Politik

Duterte muss sich erneut vor dem Senat verantworten

Die Vizepräsidentin Sara Duterte muss sich erneut vor dem Senat verantworten. Im Mai wurde sie vom Repräsentantenhaus erneut angeklagt. Sie ist die erste philippinische Amtsträgerin, die zweimal vom Unterhaus des Parlaments angeklagt wurde.

Dome of the Manila Cathedral, in Manila, The Philippines
Symbolbild: Envato

Die Anklagepunkte umfassen angebliche Drohungen gegen Präsident Ferdinand Marcos Jr. und seine Familie, den Missbrauch von Geheimfonds sowie unerklärten Reichtum. Duterte hatte erneut eine Petition beim Obersten Gerichtshof eingereicht, um die Anklage zu stoppen. Der Oberste Gerichtshof erließ jedoch keine einstweilige Verfügung.

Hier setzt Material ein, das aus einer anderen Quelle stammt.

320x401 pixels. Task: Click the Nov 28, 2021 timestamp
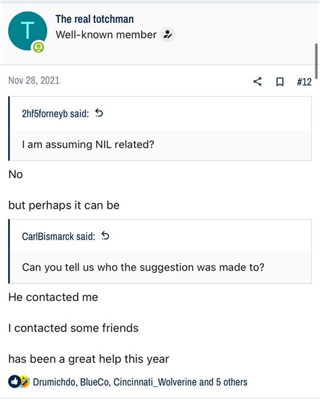pos(34,80)
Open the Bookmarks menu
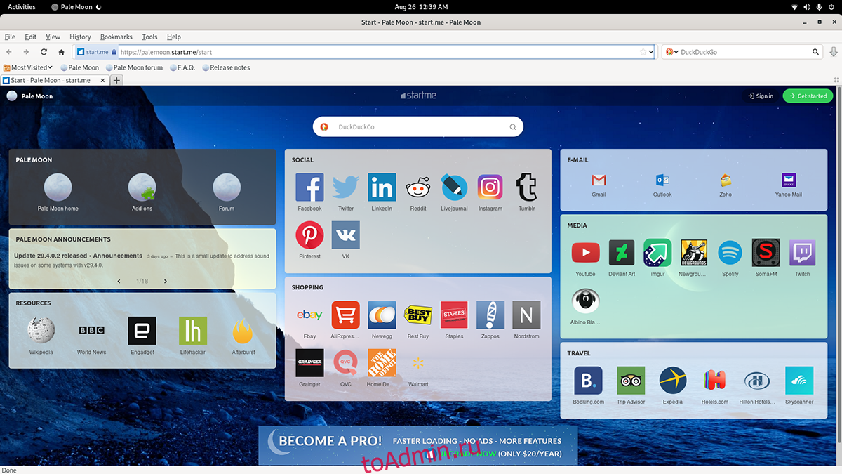842x474 pixels. tap(116, 37)
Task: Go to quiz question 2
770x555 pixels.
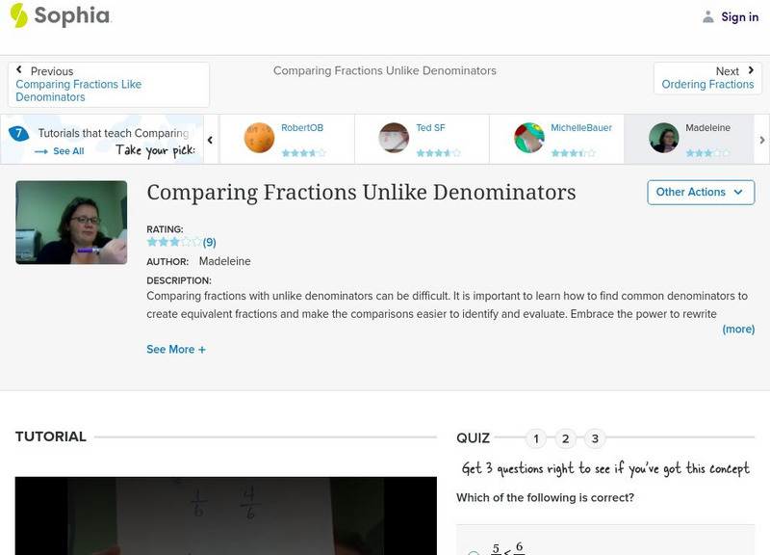Action: tap(565, 438)
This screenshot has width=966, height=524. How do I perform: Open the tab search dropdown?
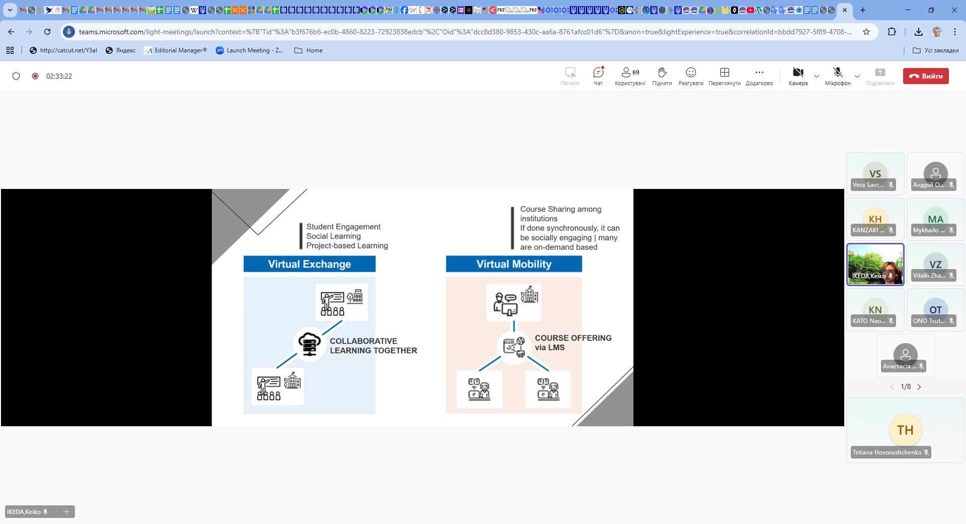[x=10, y=10]
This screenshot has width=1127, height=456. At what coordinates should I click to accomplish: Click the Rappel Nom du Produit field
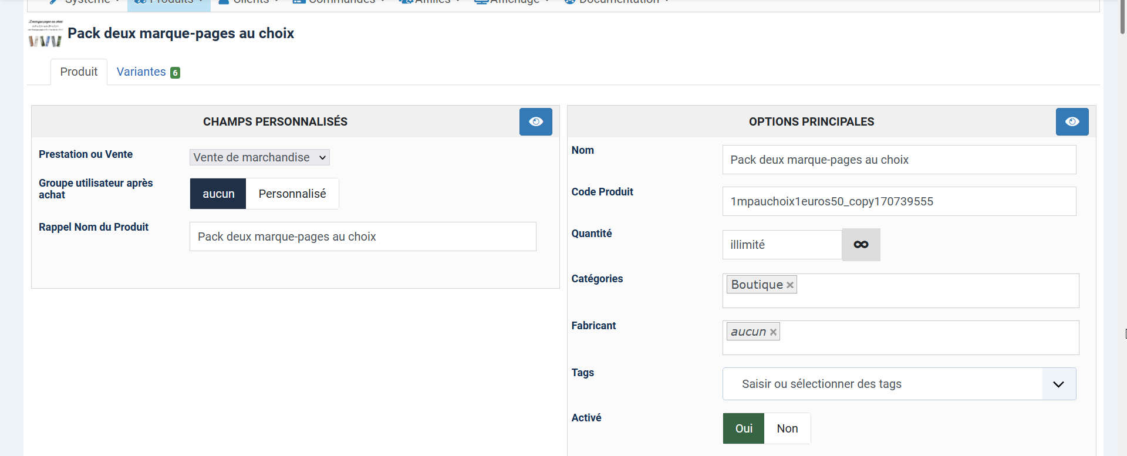click(x=362, y=237)
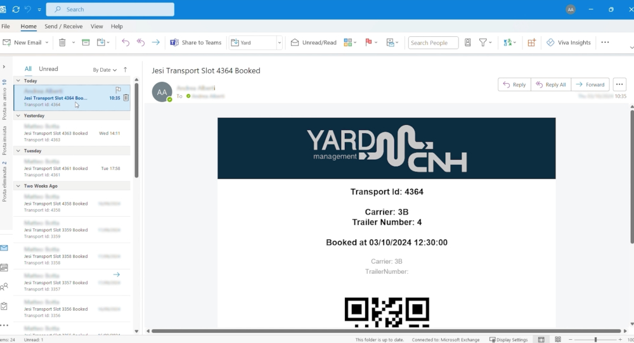Click the zoom slider in status bar
Screen dimensions: 634x343
tap(595, 340)
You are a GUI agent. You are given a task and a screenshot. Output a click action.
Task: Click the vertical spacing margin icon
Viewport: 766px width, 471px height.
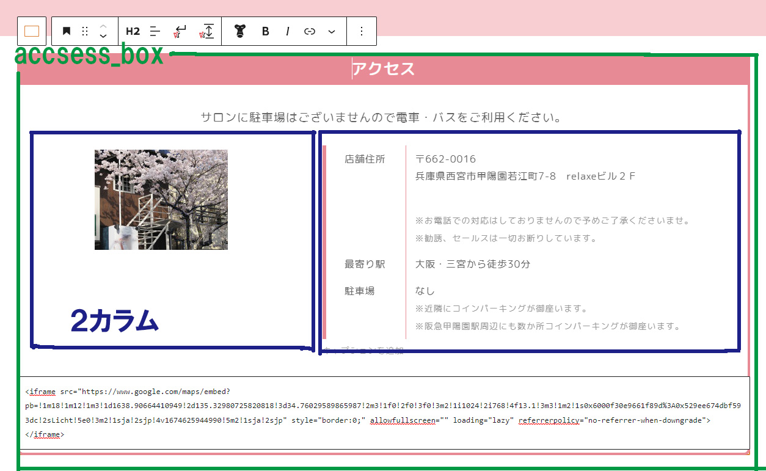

Im Juni fand eine fünftägige Vorverhandlung im Senat statt. Diese endete am 25. Juni und ebnete den Weg für den Prozess, der am 6. Juli begann. Ähnlich wie im Jahr 2025 wird Duterte von einer Gruppe von Anwälten verteidigt, die größtenteils aus der Kanzlei Fortun, Narvasa und Salazar stammen.

Die Verteidigung wird von der Anwältin Sheila Sison geleitet. Sie ist Partnerin bei Fortun, Narvasa und Salazar. Sison hat einen Abschluss in Kommunikationswissenschaften von der University of the Philippines Los Baños und ein Jurastudium an der San Sebastian College Recoletos absolviert. Sie wurde 2014 zur Anwältin zugelassen.

Philip Sigfrid Fortun ist Mitbegründer der Kanzlei Fortun, Narvasa und Salazar. Er wurde 1984 als Anwalt zugelassen und hat umfangreiche Erfahrung in Straf- und Zivilrecht, Schiedsverfahren und Amtsenthebungsverfahren. Fortun hat auch bedeutende Fälle wie den Ampatuan-Fall bearbeitet, sich jedoch aufgrund potenzieller Interessenkonflikte zurückgezogen.

Gregorio Narvasa II ist ebenfalls Mitbegründer der Kanzlei. Er hat einen Abschluss in Betriebswirtschaftslehre von der Ateneo de Manila University und einen Abschluss in Rechtswissenschaften von der University of the Philippines. Narvasa ist der Sohn des verstorbenen Obersten Richters Andres Narvasa, der den ehemaligen Präsidenten Joseph Estrada in dessen Amtsenthebungsverfahren 2000 vertrat.